Le convoi s'immobilisa net dans l'escalier.

— Il m'a mordu ! Cet homme m'a mordu ! s'écria-t-il en désignant sa cheville, où commençait à apparaître une petite trace de sang.

J'échangeai un regard avec la fille et j'y lus quelque chose d'extrêmement familier. Comme si elle savait aussi bien que moi ce que cela signifiait. Néanmoins, si planter une balle dans le crâne d'un docteur aurait pu s'expliquer lorsque nous étions dans l'enfer d'Eagle Pass, ici mon instinct me hurla que j'aurais tort de le faire. La fille dut parvenir à la même conclusion puisqu'elle se tourna vers le docteur et lui dit :

— Nous vous soignerons une fois sortis de là. Ce n'est rien. Avançons.

Vincent s'était immobilisé aussi et s'était plaqué contre la rambarde de l'escalier, côté mur. Son visage était livide. Il lâcha une insulte en français en regardant alternativement sa chef et le docteur. Un profond sentiment de malaise m'envahit.

— Nous avons déjà perdu du temps, c'est parti, crachai-je en reprenant la marche en tête. Tucker, vous serez soigné dans moins de dix minutes. Nous sommes très près de la sortie du bâtiment.

J'étais arrivé au pied de l'escalier lorsqu'une déflagration violente retentit.
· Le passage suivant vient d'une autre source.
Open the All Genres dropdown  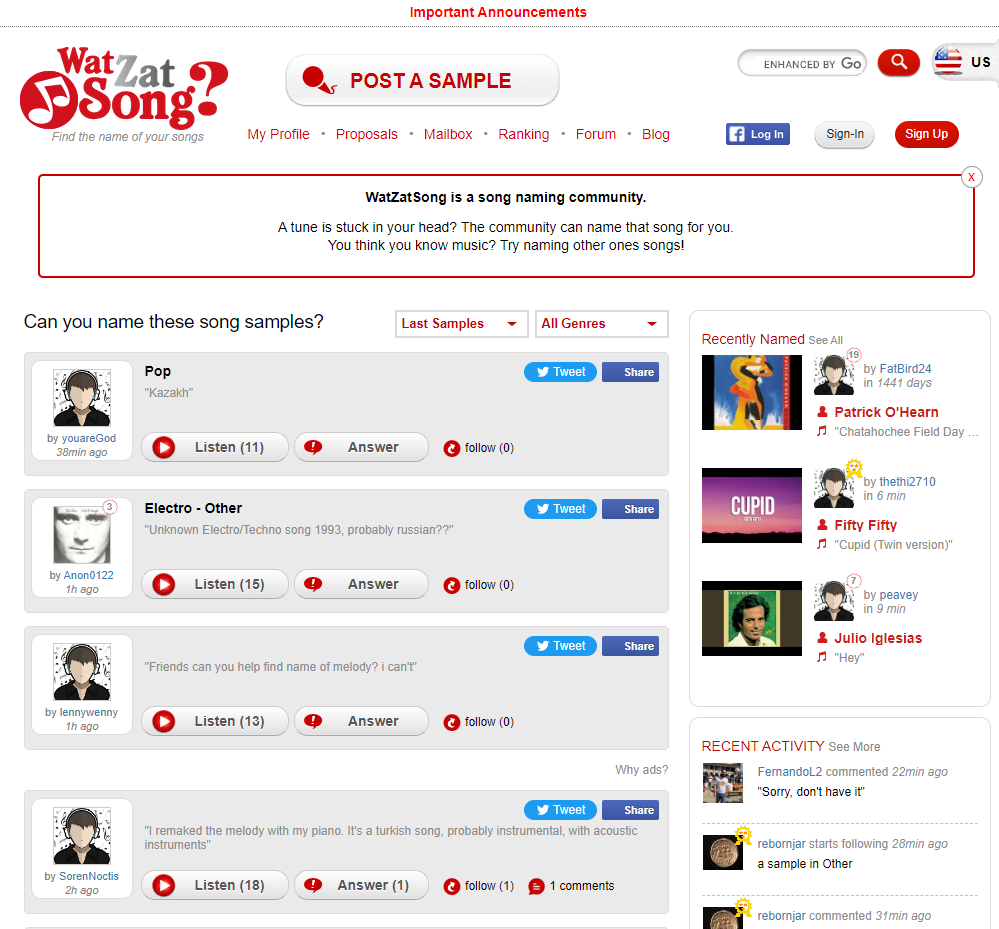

Je m'accroupis immédiatement et jetai un oeil en direction de l'interminable couloir. Il s'en élevait maintenant une épaisse fumée blanche. Je me retournais en direction des otages lorsqu'un mouvement attira mon regard.

— Putain de ...

Le nuage de fumée s'était mis à recracher des mutins, qui jaillissaient de l'épaisse brume en traînant des volutes cotonneux derrière eux. Leurs visages, déformés par la haine, m'évoquèrent aussitôt ces moissonneurs que nous avions croisé trop souvent au Texas. J'eus le temps de penser à Rick, Edwin et les autres, et de regretter amèrement leur présence à mes côtés.

Dans l'escalier, Tucker se tenait la cheville en gémissant, dans une tentative théâtrale d'attirer toute l'attention sur lui. Foster posa un pied dans le hall et aperçut aussi les mutins dans le couloir, lancés au pas de course vers le hall. Elle poussa un "hmm" dubitatif et me lança :

— C'est très con, ça. Vous auriez un flingue pour moi ?
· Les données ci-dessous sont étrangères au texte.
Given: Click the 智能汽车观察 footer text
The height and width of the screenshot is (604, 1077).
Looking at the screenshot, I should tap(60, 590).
— Madame, c'est vous l'otage et moi le SEAL. Laissez-moi faire mon job.

Mon MK-18 offrait son meilleur profil à nos assaillants, déjà cinq et tous en train de courir en zigzag dans le couloir.
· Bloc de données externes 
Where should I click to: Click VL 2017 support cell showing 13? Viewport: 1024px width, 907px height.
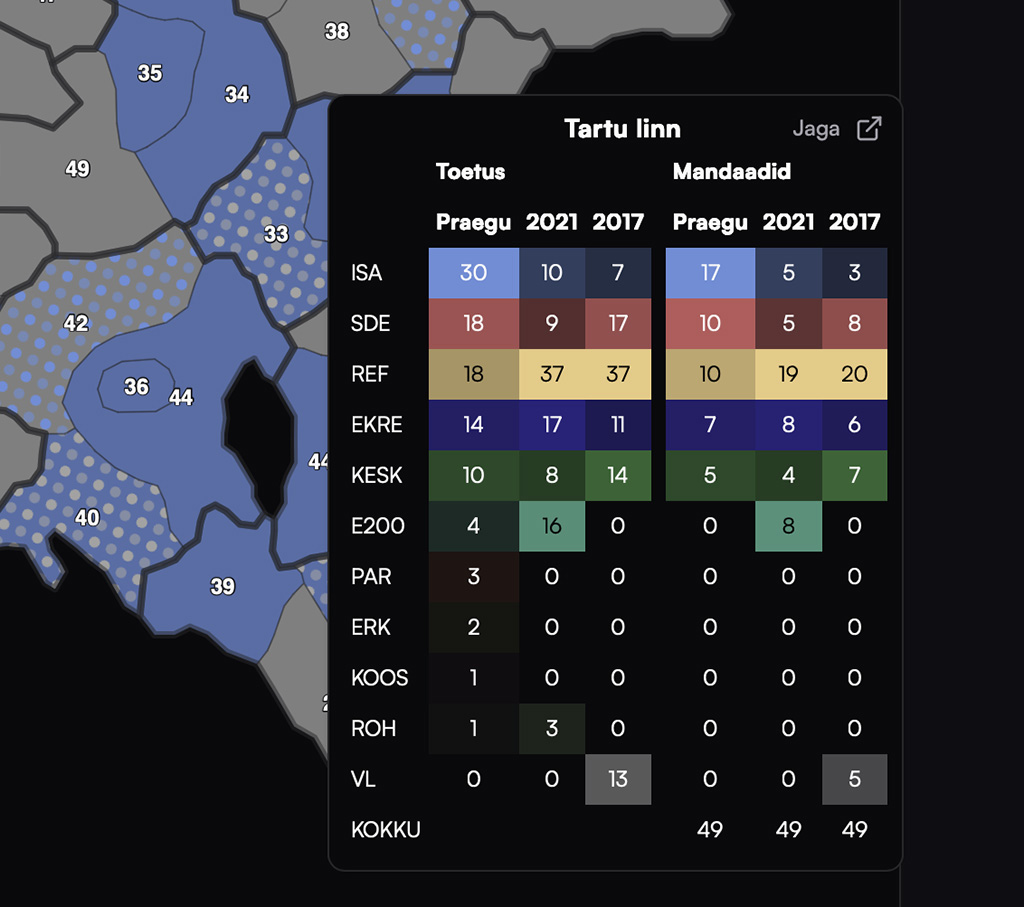[617, 779]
Je n'eus pas le temps de réfléchir au caractère profondément sexiste de ma réponse, mais j'entendis distinctement Foster me traiter de sale con. Alors qu'elle fulminait sa rage, Henderson et Reeves vinrent se placer à mes côtés. Fusils levés et silence monacal.

J'ouvris le feu alors que les premiers prisonniers étaient à une vingtaine de mètres de la porte à double battants. Les vitres explosèrent en éclats et les premiers corps commencèrent à tomber. Certains, comme tout à l'heure à l'étage, résistèrent à un nombre incalculable de balles avant de s'effondrer. Mais même au sol, je les voyais encore bouger, trépigner de rage dans des bouillons écarlates.

— A droite ! hurla soudain Reeves en décrochant à côté de moi.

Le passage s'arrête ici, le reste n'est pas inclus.